▶ [YOUR GOAL]
Please copy, exactly as they appear below, the lines from the one containing "Screen dimensions: 1568x465" through the one containing "The height and width of the screenshot is (511, 1000).".

(Beginning of DATA RECORDS)

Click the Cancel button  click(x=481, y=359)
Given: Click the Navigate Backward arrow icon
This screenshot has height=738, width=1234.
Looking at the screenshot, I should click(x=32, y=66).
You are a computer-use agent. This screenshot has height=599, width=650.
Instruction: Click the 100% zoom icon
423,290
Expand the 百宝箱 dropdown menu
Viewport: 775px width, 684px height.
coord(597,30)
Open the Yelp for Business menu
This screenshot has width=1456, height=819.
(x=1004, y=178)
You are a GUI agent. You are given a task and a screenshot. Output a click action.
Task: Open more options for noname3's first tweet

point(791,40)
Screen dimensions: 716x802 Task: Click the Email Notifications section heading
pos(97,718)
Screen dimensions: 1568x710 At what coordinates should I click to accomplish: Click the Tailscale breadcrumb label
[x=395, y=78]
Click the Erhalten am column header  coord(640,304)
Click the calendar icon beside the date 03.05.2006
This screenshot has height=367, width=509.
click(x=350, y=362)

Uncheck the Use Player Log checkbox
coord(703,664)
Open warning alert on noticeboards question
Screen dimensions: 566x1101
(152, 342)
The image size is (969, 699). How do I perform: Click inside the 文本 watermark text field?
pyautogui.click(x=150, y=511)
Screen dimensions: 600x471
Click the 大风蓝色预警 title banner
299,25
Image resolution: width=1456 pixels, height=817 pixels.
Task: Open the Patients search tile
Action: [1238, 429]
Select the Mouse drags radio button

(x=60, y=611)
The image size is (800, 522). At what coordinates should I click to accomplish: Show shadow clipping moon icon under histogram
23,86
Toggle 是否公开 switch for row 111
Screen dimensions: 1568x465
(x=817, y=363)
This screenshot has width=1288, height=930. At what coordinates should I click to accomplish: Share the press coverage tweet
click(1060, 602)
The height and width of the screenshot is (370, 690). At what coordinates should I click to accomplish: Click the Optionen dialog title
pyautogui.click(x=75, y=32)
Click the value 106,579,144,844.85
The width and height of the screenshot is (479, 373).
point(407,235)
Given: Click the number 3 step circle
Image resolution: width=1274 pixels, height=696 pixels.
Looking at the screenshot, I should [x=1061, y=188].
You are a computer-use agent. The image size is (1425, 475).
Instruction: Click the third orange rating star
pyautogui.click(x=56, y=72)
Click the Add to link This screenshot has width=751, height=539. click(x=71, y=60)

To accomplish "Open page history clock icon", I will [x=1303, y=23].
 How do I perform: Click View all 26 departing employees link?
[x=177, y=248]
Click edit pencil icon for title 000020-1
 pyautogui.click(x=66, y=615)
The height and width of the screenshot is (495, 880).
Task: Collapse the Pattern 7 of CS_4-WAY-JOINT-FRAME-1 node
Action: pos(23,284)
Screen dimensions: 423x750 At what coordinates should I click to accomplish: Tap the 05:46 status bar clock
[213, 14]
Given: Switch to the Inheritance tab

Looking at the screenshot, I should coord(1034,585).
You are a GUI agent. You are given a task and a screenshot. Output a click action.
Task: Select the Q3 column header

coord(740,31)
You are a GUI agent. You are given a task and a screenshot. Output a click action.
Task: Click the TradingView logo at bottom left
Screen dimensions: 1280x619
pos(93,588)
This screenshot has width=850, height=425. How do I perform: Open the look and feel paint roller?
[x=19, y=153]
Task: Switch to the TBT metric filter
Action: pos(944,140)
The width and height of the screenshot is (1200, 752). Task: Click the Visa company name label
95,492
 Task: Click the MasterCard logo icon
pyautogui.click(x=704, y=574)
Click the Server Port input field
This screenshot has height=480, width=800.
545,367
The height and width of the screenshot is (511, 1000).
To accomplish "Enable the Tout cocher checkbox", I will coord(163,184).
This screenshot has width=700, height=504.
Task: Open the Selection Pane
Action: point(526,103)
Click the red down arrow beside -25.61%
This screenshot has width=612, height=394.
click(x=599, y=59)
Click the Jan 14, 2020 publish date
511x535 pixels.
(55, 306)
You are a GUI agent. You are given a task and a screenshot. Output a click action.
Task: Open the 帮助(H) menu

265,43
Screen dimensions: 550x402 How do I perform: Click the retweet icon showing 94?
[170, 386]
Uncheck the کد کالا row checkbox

(End of DATA RECORDS)

▶ [RESPONSE TO THE EXERCISE]
Screen dimensions: 1568x465
(x=817, y=363)
This screenshot has width=1288, height=930. At what coordinates should I click to accomplish: Share the press coverage tweet
click(1060, 602)
The height and width of the screenshot is (370, 690). At what coordinates should I click to accomplish: Click the Optionen dialog title
pyautogui.click(x=75, y=32)
Click the value 106,579,144,844.85
The width and height of the screenshot is (479, 373).
point(407,235)
Given: Click the number 3 step circle
Image resolution: width=1274 pixels, height=696 pixels.
Looking at the screenshot, I should [x=1061, y=188].
You are a computer-use agent. The image size is (1425, 475).
Instruction: Click the third orange rating star
pyautogui.click(x=56, y=72)
Click the Add to link This screenshot has width=751, height=539. click(x=71, y=60)

To accomplish "Open page history clock icon", I will [x=1303, y=23].
 How do I perform: Click View all 26 departing employees link?
[x=177, y=248]
Click edit pencil icon for title 000020-1
 pyautogui.click(x=66, y=615)
The height and width of the screenshot is (495, 880).
Task: Collapse the Pattern 7 of CS_4-WAY-JOINT-FRAME-1 node
Action: pos(23,284)
Screen dimensions: 423x750 At what coordinates should I click to accomplish: Tap the 05:46 status bar clock
[213, 14]
Given: Switch to the Inheritance tab

Looking at the screenshot, I should coord(1034,585).
You are a GUI agent. You are given a task and a screenshot. Output a click action.
Task: Select the Q3 column header

coord(740,31)
You are a GUI agent. You are given a task and a screenshot. Output a click action.
Task: Click the TradingView logo at bottom left
Screen dimensions: 1280x619
pos(93,588)
This screenshot has width=850, height=425. How do I perform: Open the look and feel paint roller?
[x=19, y=153]
Task: Switch to the TBT metric filter
Action: pos(944,140)
The width and height of the screenshot is (1200, 752). Task: Click the Visa company name label
95,492
 Task: Click the MasterCard logo icon
pyautogui.click(x=704, y=574)
Click the Server Port input field
This screenshot has height=480, width=800.
545,367
The height and width of the screenshot is (511, 1000).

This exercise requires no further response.